Un hombre perdido en tiempo y espacio. Un reloj en su muñeca que aparece y desaparece, sin aviso previo. Ese reloj marca las horas de un tiempo finito por delante. Es un hombre abandonado a su suerte en medio de una habitación.
Un lujoso apartamento ubicado en un barrio residencial. Sus ambientes relucen, su mobiliario es impecable. Observamos pasillos, marcos de puertas, ventanas. Todo con absoluta disposición y simetría. También buen gusto para las artes: allí hay un piano y cuadros colgados en la pared. Todo aparenta armonía. Todo, salvo el interior de la mente del huésped que habita ese departamento. Es un hombre de ochenta años, atravesando un severo deterioro cognitivo. Se regodea de su astucia y habilidad para el baile tap. Se enorgullece de su memoria, nos recuerda que en ‘París no hablan inglés’ con inusitada reiteración. Es un histrión, carismático, sarcástico y comprador. Pero, tras la fachada, nos adentramos en los pasadizos mentales de un ser quebrado. A medida que sus recuerdos se desvanecen, su realidad se difumina. El reloj deja de marcar las horas y se derrite, como si hubiera sido dibujado por Dalí. El hombre se desorienta, observa rostros que no reconoce. Intenta armar las piezas del rompecabezas: los vínculos familiares que lo rodean, una trágica pérdida y un presente que se bifurca en senderos de jardín hecho de árboles frondososos. Como el plano final atestigua, de esos que permanecen de pie, añejos, sosteniendo el soplido del viento y atestiguando la memoria de todo lo que vieron a su paso derrumbarse.

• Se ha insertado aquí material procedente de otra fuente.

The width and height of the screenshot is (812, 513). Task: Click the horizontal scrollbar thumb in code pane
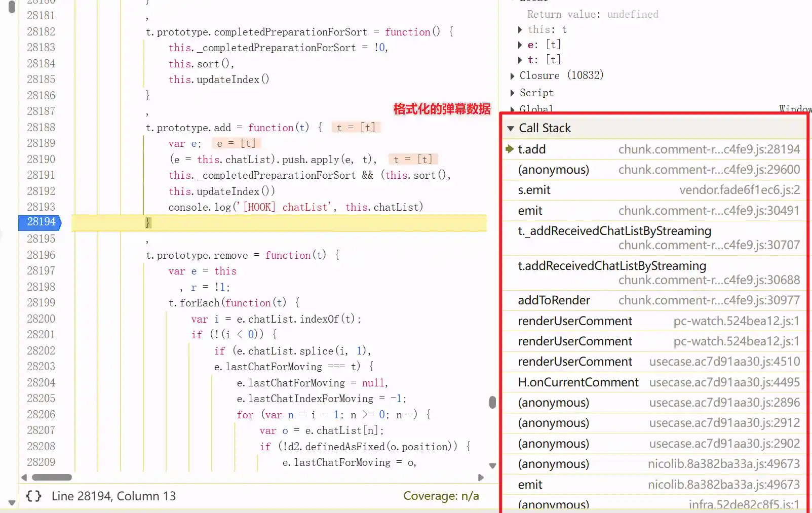point(52,478)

Con absoluta maestría, Florian Zeller adapta al cine su propia versión teatral y el mecanismo narrativo con el que lo hace es lo suficientemente inteligente y ambiguo como para colocarnos en el punto de vista de este hombre menguante. La confusión de él ya es nuestra y nos cuestionamos, a cada minuto, a cada plano, la credibilidad de lo que vemos. Así es la memoria, engañosa casi siempre. En absoluto sencilla de digerir, la trama nos lleva, mediante auténtica capacidad de conmoción, y con algún que otro golpe bajo, a visibilizar la realidad que sufre este desprotegido anciano, preso de sus lagunas mentales y su indetenible ocaso. Podremos empatizar con un ser querido víctima de similares circunstancias o podrá comprender la sintomatología todo especialista médico experto en la material. “El Padre” no deja indiferente a nadie. Es una película poderosa que utiliza el medio audiovisual para concientizar, para instrumentar. Ningún espectador quedará ajeno a la reflexión acerca de como cuidamos a nuestros padres y abuelos. De nuestra virtud para la tolerancia, también para la resignación.
Bajo la piel y en los zapatos de Anthony, nuestro protagonista, está Sir Anthony, nuestro amado caballero inglés. Los guiños autorreferenciales son más que suficientes, y todo cinéfilo tendrá en cuenta una fecha pronunciada de sus labios, en llamativo juego ficcional: 31 de diciembre de 1937. También aquella hoja de calendario se recuerda por ser el natalicio de este dos veces ganador del Premio Oscar. Hopkins aporta sensibilidad, emoción y una construcción gestual corporal tan precisa como magnífica para dar vida a este ser sin brújula alguna ni nitidez en su horizonte próximo, condenado a su propio bucle sin fin. La obtención del galardón mayor a la actuación en cine, exactos treinta años después de su prodigiosa personificación de Hannibal Lecter en “El Silencio de los Inocentes” (1991), llega para Hopkins en una suerte de primavera profesional. Luego de haber deambulado durante la última década y media en productos intrascendentes hasta hacernos pensar que lo mejor de su cosecha era tiempo pasado, ha revitalizado su trayectoria gracias a roles como este y su inmediato antecesor, en “Los Dos Papas”, estrenada en 2019.
Pero, no se confunda el título del film con la verdadera significación del rol parental. En un momento clave, Anthony deja de ser padre para convertirse en hijo. Y esa escena es la típica que te hace ganar un Premio Oscar. El gran Hopkins lo sabe. Desprotegido y relegado a un rincón de una fría habitación, vislumbrando quizás el final de sus crepusculares días, el anciano vuelve al punto de partida y es un niño indefenso clamando, desesperadamente, por su madre. El único ser que podría tomarlo en sus brazos y conducirlo, amorosamente, a la puerta de salida de semejante infierno, de semejante invierno. Sobran las palabras. Y no quedan lugar para más lágrimas allí.